* _To do_
[1] Retype the forum thread on houses with views, from "We'd both prefer" up to and including "or vice versa?".
[2] Show each line of the listing that contains the string "checkmark".

* _Passage shown_
--------------------
# Houses with views...pros and cons?



## infomaniac (May 27, 2013)

Hi everyone, we are going to Spain(Moraira/Benissa ) next month to look at property (again!) and are needing a bit of advice/opinions please.

We'd both prefer to be within walking distance of amenities but houses we like, in our price range, are few and far between so we are reluctantly extending our search higher up. Admittedly views are beautiful but I don't really like the idea of having to take the car every time we go out. Also, there never seems to be anyone around in these places! 

Just wondering if anyone has plumped for a house with views and regretted it, or vice versa?

Thanks a lot


----------



## Rabbitcat (Aug 31, 2014)

Location over views EVERY time

Not only is it more sensible to be practical now but thinking long term as you get older etc, practically is everything. Views are a nice extra, great location is a must/essential

We went through this ad nausea.

When we finally found the town we were happy with we again applied the " location first" principle-opting for very handy to everything right in the village over urb houses on outskirts-lovely views but car always needed


----------



## bob_bob (Jan 5, 2011)

Sensible post Rabbicat, you can always drive for a view


----------



## jimenato (Nov 21, 2009)

Location every time. There's only so many times I could sit and watch the sun go down. I need people, shops, bars etc.within walking distance.

You can do both. 

Here is the view from the last house we lived in in our village in Spain. Banks, bars & restaurants all within a few hundred metres of our front door.


----------



## Rabbitcat (Aug 31, 2014)

We have managed that too

From our roof terrace, gorgeous mountain and valley views-distance to village square , under 60 secs walk. Perfect!!!


----------



## Alcalaina (Aug 6, 2010)

It was on our check list that our perfect house should have both. We found it on day 2. Keep looking!

The view from our terrace is a daily pleasure with no effort involved, it puts me in a good mood every morning.


----------



## Lynn R (Feb 21, 2014)

We too have great views from our roof terrace, whilst being within 5 minutes' walk from the town centre and all the amenities. Locations with both are great, I think.

Some people in my area buy houses with only a patio and no roof terrace, therefore they get no views at all, and I can't imagine why in an area where so many houses do have good views.

Having said that, my Spanish neighbours never seem to use their roof terraces except for hanging the washing on, so they're obviously not bothered about a view!


----------



## infomaniac (May 27, 2013)

Thanks everyone. It would have been so much easier if you had all said "Nooooo....go for the views!!" because there's loads of them (and I can see why now!) 
The search continues....


----------



## Pesky Wesky (May 10, 2009)

I think that if you have to choose, choose location.If you can have both, well congratulations to the happy buyer. We have a good location for us walking distance for local school, shops, bars (5 - 15 mins) also walking distance to mainline busses (again 5 - 15), walk for dog and us in the country (5 mins). Madrid @40 mins by bus/ train. No great views from the house, but yes to views walking or driving to these places Save​


----------



## infomaniac (May 27, 2013)

All the estate agents in Moraira must hate us because we are SO fussy (but nice with it ) ....and now are going to push for somewhere central!
--------------------
Element and text position data
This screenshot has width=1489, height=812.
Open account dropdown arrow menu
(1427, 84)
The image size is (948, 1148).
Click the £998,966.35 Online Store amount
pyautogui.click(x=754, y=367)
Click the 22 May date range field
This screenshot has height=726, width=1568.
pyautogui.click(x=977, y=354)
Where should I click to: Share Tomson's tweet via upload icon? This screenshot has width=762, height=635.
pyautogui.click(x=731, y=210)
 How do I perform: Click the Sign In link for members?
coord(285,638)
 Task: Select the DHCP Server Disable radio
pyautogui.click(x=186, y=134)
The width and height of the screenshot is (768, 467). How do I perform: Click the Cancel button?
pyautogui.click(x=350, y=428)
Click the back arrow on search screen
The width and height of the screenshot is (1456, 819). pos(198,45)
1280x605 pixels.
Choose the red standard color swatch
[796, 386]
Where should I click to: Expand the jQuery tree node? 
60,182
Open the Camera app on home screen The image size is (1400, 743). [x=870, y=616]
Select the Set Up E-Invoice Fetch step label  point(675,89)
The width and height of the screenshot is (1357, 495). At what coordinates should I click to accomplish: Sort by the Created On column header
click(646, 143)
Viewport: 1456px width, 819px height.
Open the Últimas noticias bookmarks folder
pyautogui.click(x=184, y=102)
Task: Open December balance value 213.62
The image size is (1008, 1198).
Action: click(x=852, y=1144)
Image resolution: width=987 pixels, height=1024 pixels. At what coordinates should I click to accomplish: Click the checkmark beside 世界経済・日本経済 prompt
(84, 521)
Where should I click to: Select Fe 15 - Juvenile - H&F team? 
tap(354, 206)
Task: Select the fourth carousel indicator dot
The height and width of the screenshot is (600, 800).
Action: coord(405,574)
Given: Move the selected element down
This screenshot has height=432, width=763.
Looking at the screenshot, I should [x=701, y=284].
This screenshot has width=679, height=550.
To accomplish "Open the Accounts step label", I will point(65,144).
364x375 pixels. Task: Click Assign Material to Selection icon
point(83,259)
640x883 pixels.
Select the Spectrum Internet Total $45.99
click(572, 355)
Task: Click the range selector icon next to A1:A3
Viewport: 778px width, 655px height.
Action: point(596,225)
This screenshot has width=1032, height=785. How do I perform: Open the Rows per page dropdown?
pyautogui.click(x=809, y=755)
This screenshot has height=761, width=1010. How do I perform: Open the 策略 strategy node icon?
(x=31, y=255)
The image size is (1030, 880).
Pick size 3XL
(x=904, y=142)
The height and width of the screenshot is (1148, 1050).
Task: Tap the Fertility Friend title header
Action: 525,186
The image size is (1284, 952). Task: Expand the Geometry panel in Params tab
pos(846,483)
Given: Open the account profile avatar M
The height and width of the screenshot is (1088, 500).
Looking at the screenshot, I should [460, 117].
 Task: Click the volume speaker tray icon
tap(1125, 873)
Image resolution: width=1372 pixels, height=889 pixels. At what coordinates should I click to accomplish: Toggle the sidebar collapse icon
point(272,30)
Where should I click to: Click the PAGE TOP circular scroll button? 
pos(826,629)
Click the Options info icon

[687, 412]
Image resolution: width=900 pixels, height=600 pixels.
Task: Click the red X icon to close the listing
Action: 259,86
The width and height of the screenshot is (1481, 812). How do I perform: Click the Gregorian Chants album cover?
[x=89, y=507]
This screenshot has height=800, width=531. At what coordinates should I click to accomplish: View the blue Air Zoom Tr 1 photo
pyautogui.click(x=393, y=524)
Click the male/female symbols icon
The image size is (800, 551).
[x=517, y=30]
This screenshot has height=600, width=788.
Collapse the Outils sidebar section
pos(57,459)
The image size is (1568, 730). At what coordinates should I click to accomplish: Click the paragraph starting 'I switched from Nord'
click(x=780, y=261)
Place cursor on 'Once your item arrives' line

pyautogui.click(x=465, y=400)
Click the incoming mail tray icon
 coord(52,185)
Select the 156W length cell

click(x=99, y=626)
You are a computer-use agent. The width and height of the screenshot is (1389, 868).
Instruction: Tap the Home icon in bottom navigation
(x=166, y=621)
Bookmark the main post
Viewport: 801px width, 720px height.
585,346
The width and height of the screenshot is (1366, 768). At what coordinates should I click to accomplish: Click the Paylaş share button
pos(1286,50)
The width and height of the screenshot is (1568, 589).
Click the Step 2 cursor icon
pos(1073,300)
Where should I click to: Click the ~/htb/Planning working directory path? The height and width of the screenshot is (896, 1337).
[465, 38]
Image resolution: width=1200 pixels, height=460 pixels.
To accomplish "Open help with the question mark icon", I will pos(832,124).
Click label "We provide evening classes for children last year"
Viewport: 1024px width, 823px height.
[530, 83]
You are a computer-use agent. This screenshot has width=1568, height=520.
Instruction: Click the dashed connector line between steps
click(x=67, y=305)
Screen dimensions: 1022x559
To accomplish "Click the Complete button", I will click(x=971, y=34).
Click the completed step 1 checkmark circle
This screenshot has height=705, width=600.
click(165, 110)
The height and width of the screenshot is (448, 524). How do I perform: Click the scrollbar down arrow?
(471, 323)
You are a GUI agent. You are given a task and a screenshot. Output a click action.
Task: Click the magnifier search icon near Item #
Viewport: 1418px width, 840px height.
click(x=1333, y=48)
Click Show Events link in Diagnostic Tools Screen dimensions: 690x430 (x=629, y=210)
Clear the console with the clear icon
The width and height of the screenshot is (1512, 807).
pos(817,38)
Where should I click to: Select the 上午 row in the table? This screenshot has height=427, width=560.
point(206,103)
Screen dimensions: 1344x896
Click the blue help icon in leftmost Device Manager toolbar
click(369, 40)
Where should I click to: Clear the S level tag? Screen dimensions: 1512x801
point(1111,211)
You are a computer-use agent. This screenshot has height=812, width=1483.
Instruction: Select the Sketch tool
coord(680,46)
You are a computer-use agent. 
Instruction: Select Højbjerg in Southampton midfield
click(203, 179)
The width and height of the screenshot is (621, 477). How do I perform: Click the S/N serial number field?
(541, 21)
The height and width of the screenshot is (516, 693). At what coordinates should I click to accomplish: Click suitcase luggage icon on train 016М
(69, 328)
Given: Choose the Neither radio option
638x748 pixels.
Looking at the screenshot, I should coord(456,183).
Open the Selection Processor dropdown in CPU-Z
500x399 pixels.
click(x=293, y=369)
--------------------
* _Expected outputs_
[1]
We'd both prefer to be within walking distance of amenities but houses we like, in our price range, are few and far between so we are reluctantly extending our search higher up. Admittedly views are beautiful but I don't really like the idea of having to take the car every time we go out. Also, there never seems to be anyone around in these places! 

Just wondering if anyone has plumped for a house with views and regretted it, or vice versa?

[2]
Image resolution: width=987 pixels, height=1024 pixels. At what coordinates should I click to accomplish: Click the checkmark beside 世界経済・日本経済 prompt
Click the completed step 1 checkmark circle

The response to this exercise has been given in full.